Statistics graduate student Jose Palacio is one of three Rice University students to receive a 2021 Computational Science and Engineering Graduate Recruiting Fellowship by the Ken Kennedy Institute.
Each of the $45,000 fellowship enhancements is paid in monthly installments over four years. Fellows are selected annually by the Ken Kennedy Institute through department nominations during the graduate admission process with the goal of attracting outstanding graduate students to Rice in the fields of high-performance computing, computational science and engineering, and data science.

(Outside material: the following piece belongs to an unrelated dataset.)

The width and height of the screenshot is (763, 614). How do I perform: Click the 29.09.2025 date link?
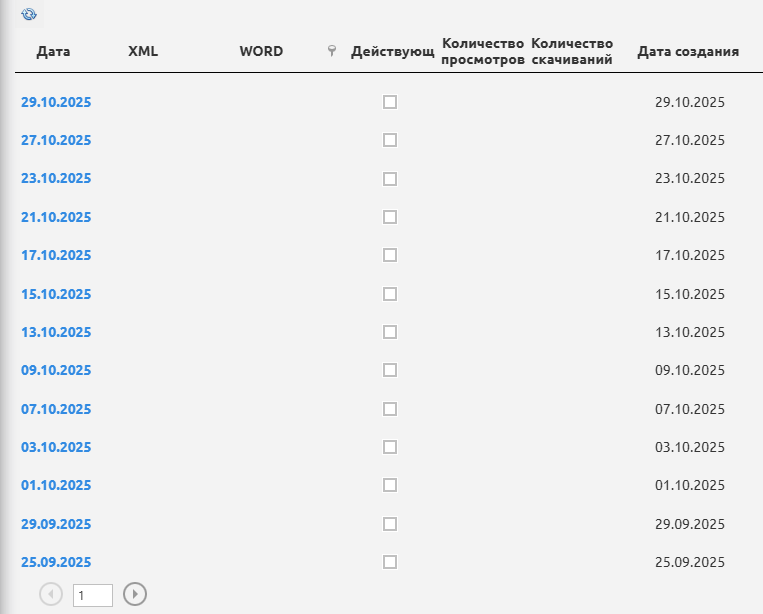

Palacio is the fourth statistics doctoral student to receive the honor since the institute began offering four-year fellowships in 2015. The fellowships, which are announced at the institute’s annual Energy High-Performance Computing Conference, are possible through the support of industry partners, nominating departments, and the Ken Kennedy Institute. Since 2001, more than $1.4 million has been awarded to 163 graduate students from departments in Rice’s George R. Brown School of Engineering and Wiess School of Natural Sciences.
Palacio, a native Texan from Mission, attended the University of Texas Rio Grande Valley (UTRGV) in Edinburg where he graduated summa cum laude with a B.S. in mathematics and a concentration in statistics in 2020.
While at UTRGV, he was involved in an independent research project with the organization La Union del Pueblo Entero (LUPE) to identify the problems caused by floods and stormwater in the Rio Grande Valley. Under Associate Professors Tamer Oraby and Erwin Suazo’s direction, he was also involved in three research projects using Fisher, Burgers and Schrödinger equations with variable coefficients, all of which resulted in peer-reviewed journal publications with Palacio serving as co-author.
As a first-year doctoral student at Rice, Palacio has more than a year to select his adviser and determine the focus of his graduate studies. But he knows he is very interested in data science and stochastic partial differential equations.